» **Task directions**:
If a line in the material below has the word "section", copy it.

» **Data for this task**:

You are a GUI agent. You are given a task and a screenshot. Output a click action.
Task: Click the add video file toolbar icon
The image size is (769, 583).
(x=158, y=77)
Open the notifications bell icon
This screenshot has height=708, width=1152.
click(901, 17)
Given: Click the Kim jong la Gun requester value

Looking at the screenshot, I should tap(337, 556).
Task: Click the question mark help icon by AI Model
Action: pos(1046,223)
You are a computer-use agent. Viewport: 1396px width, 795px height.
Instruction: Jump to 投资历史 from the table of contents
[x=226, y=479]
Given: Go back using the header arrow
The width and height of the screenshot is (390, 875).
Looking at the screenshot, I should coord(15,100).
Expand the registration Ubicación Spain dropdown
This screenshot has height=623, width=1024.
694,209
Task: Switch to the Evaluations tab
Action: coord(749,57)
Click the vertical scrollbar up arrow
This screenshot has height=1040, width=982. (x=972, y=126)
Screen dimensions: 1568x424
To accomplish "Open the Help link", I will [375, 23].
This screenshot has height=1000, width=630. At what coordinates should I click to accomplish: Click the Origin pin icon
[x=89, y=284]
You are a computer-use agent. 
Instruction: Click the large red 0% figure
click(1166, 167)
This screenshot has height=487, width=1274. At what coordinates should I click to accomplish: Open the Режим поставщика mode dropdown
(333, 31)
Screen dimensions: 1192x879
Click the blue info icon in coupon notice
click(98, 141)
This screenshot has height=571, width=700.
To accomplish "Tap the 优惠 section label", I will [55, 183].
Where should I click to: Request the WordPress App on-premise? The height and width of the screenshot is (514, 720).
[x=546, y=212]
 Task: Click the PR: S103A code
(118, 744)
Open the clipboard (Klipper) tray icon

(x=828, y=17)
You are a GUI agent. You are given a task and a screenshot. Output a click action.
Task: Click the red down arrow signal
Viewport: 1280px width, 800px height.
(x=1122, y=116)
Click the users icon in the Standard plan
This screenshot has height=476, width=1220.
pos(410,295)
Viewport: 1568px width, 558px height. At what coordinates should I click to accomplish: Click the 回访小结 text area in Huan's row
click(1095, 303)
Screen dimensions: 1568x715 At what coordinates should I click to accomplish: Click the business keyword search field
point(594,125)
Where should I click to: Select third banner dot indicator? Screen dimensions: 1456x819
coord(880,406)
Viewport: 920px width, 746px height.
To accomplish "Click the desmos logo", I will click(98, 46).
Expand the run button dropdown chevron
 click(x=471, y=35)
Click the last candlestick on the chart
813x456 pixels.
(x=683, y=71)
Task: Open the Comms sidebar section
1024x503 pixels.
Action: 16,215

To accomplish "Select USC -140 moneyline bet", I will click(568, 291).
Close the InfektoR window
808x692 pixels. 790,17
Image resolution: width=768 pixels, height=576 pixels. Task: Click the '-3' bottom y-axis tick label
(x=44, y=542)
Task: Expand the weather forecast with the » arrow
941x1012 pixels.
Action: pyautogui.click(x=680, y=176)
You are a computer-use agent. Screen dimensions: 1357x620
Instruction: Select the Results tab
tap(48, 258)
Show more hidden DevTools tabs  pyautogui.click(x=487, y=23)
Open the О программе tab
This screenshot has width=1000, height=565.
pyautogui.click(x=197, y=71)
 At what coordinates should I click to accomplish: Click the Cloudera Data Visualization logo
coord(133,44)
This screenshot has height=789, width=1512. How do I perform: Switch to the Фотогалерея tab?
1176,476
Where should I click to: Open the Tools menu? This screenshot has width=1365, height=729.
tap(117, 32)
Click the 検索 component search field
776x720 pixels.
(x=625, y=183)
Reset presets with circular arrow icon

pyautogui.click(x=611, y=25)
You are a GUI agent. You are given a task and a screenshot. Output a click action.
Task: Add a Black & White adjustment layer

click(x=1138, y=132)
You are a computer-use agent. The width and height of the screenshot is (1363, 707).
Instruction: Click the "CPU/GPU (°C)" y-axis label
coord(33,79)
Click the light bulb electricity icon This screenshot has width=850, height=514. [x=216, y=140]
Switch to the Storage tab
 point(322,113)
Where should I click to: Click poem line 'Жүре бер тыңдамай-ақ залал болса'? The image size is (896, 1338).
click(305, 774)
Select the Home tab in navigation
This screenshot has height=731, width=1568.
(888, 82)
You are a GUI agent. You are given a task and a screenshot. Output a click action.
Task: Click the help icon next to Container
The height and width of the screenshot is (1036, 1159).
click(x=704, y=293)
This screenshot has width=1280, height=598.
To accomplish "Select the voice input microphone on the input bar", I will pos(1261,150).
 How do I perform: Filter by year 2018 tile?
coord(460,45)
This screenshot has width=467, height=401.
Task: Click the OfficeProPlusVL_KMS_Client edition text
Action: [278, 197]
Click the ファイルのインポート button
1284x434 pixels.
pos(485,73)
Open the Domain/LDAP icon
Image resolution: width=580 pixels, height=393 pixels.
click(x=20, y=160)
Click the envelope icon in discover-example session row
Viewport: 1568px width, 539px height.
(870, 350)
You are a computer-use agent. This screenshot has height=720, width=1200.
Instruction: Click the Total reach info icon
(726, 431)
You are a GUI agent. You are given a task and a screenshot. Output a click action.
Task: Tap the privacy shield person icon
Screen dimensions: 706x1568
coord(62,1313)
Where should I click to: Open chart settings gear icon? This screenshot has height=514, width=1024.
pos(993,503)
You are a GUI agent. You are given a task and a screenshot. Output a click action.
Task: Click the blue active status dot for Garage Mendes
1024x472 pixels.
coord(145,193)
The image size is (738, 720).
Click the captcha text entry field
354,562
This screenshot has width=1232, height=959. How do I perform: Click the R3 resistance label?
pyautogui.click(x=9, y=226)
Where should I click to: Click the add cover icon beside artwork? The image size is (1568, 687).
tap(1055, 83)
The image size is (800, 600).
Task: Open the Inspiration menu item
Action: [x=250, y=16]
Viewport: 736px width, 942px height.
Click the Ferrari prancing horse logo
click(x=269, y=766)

» **Answer for the task**:
To accomplish "Tap the 优惠 section label", I will [55, 183].
Task: Open the Comms sidebar section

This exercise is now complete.